Task objective:
Across the records below, count the lines that contain "agent" and write down only the count.

Listed entries:
---+---

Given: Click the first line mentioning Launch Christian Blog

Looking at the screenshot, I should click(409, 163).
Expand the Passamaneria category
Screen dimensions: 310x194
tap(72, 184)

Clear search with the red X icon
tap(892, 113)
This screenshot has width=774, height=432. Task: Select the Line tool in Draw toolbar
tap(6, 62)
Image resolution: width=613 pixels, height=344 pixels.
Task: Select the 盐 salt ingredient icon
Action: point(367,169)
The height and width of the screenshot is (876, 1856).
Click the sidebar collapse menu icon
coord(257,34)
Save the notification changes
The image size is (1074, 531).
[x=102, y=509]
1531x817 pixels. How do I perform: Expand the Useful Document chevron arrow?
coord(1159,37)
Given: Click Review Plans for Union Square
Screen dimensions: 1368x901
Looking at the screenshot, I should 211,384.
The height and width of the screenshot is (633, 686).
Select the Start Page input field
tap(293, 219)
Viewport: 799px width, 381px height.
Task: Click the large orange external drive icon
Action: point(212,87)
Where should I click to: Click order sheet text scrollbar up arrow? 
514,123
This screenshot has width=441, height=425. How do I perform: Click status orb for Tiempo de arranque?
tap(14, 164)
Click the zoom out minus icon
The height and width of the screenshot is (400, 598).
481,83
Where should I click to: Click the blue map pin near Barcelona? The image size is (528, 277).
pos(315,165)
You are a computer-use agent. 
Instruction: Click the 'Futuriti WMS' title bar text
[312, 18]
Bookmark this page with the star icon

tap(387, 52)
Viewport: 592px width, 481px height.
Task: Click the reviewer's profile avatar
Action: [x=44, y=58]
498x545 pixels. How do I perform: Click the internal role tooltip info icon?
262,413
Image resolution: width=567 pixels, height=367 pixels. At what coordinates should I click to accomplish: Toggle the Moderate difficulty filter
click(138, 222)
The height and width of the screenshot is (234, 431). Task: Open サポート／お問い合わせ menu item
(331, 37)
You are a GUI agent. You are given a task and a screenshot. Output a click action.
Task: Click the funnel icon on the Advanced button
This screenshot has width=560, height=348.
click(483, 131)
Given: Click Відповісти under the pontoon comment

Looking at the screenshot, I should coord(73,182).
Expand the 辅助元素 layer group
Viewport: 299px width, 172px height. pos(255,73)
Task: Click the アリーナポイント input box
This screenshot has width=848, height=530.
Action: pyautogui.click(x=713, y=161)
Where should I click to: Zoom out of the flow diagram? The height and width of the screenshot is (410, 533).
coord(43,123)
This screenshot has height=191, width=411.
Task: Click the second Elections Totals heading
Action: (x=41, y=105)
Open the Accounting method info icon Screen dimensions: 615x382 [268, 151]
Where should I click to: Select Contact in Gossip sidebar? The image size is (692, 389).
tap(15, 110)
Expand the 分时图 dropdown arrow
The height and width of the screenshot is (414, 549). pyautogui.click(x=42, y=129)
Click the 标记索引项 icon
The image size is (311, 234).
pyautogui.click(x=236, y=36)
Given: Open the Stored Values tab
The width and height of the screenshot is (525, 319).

---+---

Task result:
2